Problem description — Your task is to find every line in the records that holds the string "notification" and copy it.

§ §

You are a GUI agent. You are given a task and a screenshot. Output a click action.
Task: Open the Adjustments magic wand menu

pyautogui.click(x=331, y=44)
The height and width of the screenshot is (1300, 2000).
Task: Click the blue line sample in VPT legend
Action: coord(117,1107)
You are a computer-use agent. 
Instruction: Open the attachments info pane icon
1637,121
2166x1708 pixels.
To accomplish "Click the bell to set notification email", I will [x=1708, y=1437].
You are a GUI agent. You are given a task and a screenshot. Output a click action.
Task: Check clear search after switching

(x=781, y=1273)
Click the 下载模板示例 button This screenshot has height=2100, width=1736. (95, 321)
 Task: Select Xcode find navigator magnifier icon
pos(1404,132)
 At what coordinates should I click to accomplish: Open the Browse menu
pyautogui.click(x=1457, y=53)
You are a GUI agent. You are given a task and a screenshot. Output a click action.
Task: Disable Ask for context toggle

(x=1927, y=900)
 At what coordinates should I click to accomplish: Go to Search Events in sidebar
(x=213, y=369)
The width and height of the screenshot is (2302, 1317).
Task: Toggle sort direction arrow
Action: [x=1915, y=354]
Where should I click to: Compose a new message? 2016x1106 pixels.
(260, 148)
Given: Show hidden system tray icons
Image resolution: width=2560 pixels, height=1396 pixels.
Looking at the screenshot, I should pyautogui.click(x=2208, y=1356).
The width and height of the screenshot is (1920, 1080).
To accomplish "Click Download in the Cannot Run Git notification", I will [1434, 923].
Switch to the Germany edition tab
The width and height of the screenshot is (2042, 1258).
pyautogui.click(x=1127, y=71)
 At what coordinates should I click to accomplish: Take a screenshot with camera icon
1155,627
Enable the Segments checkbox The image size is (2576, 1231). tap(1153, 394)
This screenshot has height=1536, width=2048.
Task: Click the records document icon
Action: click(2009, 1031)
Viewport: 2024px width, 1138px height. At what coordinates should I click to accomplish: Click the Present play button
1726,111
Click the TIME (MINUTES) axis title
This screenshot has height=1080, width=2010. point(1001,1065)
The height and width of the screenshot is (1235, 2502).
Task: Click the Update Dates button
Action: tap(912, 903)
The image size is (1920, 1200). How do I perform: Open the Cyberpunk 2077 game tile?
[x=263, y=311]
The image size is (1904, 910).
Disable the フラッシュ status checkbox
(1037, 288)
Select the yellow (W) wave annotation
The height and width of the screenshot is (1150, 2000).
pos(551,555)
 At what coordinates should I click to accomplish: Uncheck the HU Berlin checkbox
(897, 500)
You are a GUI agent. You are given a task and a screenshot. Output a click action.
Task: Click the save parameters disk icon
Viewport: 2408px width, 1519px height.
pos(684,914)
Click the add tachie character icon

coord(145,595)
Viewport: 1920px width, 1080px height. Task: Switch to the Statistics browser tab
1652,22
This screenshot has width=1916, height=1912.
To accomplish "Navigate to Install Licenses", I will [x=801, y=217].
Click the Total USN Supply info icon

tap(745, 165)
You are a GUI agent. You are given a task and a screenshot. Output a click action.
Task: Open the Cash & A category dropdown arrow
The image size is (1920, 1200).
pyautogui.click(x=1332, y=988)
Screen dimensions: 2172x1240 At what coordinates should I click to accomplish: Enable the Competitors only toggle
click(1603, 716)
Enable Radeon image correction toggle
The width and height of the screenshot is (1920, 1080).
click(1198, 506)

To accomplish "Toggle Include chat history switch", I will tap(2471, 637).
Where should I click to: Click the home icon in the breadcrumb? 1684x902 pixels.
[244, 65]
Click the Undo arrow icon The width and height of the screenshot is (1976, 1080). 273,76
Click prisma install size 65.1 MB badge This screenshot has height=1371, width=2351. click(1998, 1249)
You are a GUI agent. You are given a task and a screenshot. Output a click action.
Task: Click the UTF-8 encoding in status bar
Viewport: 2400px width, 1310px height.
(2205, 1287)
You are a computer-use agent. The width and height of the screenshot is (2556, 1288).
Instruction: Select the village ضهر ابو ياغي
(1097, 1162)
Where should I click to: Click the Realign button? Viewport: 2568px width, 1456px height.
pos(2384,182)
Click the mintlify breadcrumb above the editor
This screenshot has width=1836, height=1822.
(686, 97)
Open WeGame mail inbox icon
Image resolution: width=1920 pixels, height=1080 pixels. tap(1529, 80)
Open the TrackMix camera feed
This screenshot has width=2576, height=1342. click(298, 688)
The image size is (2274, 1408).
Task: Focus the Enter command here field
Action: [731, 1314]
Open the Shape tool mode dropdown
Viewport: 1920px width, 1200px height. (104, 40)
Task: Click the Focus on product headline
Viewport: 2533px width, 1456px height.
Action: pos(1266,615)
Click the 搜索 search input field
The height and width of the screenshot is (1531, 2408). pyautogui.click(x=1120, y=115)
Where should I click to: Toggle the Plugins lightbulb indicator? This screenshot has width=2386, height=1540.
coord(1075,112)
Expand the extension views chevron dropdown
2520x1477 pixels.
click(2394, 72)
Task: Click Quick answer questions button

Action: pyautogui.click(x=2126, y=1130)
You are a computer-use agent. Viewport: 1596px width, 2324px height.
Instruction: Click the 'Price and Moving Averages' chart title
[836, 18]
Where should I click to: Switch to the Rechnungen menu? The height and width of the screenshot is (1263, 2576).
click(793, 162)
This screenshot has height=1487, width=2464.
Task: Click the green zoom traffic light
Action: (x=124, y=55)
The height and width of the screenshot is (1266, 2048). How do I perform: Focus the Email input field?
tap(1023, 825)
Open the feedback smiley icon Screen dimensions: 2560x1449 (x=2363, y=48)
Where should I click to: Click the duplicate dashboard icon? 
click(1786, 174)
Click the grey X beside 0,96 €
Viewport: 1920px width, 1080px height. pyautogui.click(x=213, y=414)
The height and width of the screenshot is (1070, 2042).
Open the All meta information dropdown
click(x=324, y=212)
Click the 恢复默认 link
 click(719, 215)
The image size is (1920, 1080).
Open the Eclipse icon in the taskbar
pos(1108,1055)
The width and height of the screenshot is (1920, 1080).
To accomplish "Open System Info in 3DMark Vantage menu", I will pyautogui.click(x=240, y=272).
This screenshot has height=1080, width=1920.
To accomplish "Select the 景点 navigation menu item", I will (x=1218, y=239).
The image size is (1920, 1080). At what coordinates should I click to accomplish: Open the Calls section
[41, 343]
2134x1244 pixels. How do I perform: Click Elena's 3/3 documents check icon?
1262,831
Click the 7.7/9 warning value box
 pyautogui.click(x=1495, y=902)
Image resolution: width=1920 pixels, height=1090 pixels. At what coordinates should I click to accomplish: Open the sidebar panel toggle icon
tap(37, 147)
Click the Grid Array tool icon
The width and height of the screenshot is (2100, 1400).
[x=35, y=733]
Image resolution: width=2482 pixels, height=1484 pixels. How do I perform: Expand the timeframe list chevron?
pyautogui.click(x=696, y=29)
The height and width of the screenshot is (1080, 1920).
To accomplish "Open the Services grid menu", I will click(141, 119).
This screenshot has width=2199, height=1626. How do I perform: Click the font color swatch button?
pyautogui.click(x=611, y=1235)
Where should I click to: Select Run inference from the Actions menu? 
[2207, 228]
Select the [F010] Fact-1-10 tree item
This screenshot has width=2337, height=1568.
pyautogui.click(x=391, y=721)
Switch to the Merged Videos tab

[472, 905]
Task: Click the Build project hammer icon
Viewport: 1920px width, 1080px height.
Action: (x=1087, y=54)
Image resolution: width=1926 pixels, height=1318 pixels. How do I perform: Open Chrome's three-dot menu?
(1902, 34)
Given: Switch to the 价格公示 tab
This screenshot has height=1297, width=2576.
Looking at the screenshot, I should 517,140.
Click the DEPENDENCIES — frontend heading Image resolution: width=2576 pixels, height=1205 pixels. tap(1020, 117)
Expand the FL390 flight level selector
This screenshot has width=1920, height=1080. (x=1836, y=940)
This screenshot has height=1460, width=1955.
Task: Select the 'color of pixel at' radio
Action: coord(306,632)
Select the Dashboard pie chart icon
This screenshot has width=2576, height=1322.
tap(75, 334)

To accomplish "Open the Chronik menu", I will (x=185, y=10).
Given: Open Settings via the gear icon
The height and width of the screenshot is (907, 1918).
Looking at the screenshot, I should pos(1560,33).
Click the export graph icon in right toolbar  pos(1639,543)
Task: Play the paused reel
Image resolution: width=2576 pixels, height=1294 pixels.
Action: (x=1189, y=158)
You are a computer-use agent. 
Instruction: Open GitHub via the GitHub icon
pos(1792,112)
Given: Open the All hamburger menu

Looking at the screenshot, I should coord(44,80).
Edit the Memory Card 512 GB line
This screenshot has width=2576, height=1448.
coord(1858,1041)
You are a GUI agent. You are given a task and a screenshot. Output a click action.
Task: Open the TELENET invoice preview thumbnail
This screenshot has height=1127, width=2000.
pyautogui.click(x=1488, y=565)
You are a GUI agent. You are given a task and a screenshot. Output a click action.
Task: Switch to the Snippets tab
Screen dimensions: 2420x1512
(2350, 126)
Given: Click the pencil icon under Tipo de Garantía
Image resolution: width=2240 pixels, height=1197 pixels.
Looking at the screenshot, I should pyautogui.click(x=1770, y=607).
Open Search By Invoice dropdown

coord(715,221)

§ §

Expected answer —
To accomplish "Click the bell to set notification email", I will [x=1708, y=1437].
To accomplish "Click Download in the Cannot Run Git notification", I will [1434, 923].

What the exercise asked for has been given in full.